• [Given text]:
A Faith from the Margins to the Web Bible Study for Pentecost 6, Year B

Almighty God, you have built your Church upon the foundation of the apostles and prophets, Jesus Christ himself being the chief cornerstone: Grant us so to be joined together in unity of spirit by their teaching, that we may be made a holy temple acceptable to you; through Jesus Christ our Lord, who lives and reigns with you and the Holy Spirit, one God, for ever and ever. Amen.

Mark 5:21-43

 

When Jesus had crossed again in the boat to the other side, a great crowd gathered around him; and he was by the sea. Then one of the leaders of the synagogue named Jairus came and, when he saw him, fell at his feet and begged him repeatedly, “My little daughter is at the point of death. Come and lay your hands on her, so that she may be made well, and live.” So he went with him.

 

And a large crowd followed him and pressed in on him. Now there was a woman who had been suffering from hemorrhages for twelve years. She had endured much under many physicians, and had spent all that she had; and she was no better, but rather grew worse. She had heard about Jesus, and came up behind him in the crowd and touched his cloak, for she said, “If I but touch his clothes, I will be made well.” Immediately her hemorrhage stopped; and she felt in her body that she was healed of her disease. Immediately aware that power had gone forth from him, Jesus turned about in the crowd and said, “Who touched my clothes?” And his disciples said to him, “You see the crowd pressing in on you; how can you say, ‘Who touched me?’” He looked all around to see who had done it. But the woman, knowing what had happened to her, came in fear and trembling, fell down before him, and told him the whole truth. He said to her, “Daughter, your faith has made you well; go in peace, and be healed of your disease.”

 

While he was still speaking, some people came from the leader’s house to say, “Your daughter is dead. Why trouble the teacher any further?” But overhearing what they said, Jesus said to the leader of the synagogue, “Do not fear, only believe.” He allowed no one to follow him except Peter, James, and John, the brother of James. When they came to the house of the leader of the synagogue, he saw a commotion, people weeping and wailing loudly. When he had entered, he said to them, “Why do you make a commotion and weep? The child is not dead but sleeping.” And they laughed at him. Then he put them all outside, and took the child’s father and mother and those who were with him, and went in where the child was. He took her by the hand and said to her, “Talitha cum,” which means, “Little girl, get up!” And immediately the girl got up and began to walk about (she was twelve years of age). At this they were overcome with amazement. He strictly ordered them that no one should know this, and told them to give her something to eat.

• [Extracted entries]:
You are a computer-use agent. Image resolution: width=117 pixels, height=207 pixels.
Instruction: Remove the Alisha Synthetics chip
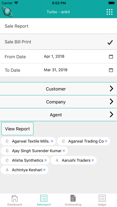tap(45, 160)
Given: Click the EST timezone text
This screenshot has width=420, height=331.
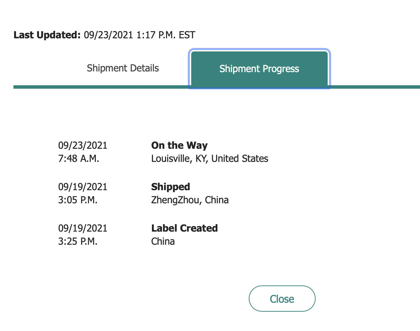Looking at the screenshot, I should click(x=187, y=35).
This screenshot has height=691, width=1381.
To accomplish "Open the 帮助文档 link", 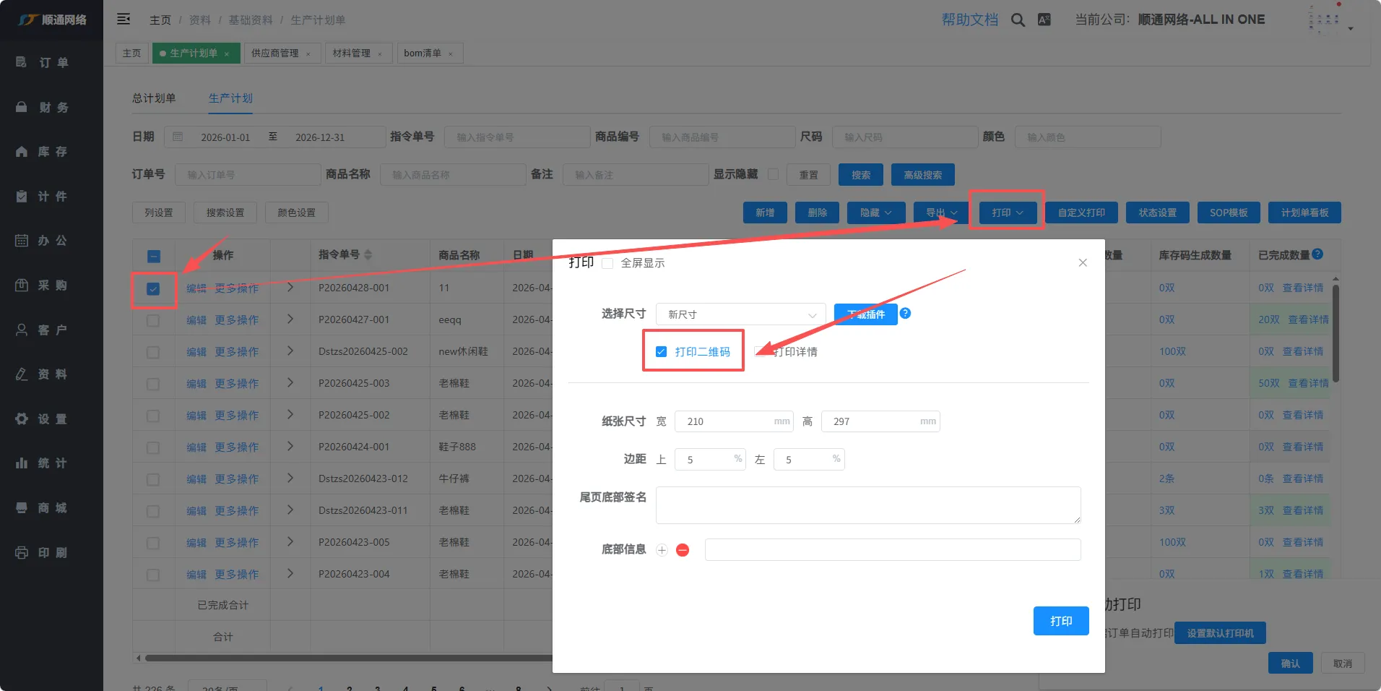I will [969, 20].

• [About this exercise]: Copy the Bible study text above from "Almighty God, you" to "went with him.", word for word.

• [Solution for this task]:
Almighty God, you have built your Church upon the foundation of the apostles and prophets, Jesus Christ himself being the chief cornerstone: Grant us so to be joined together in unity of spirit by their teaching, that we may be made a holy temple acceptable to you; through Jesus Christ our Lord, who lives and reigns with you and the Holy Spirit, one God, for ever and ever. Amen.

Mark 5:21-43

 

When Jesus had crossed again in the boat to the other side, a great crowd gathered around him; and he was by the sea. Then one of the leaders of the synagogue named Jairus came and, when he saw him, fell at his feet and begged him repeatedly, “My little daughter is at the point of death. Come and lay your hands on her, so that she may be made well, and live.” So he went with him.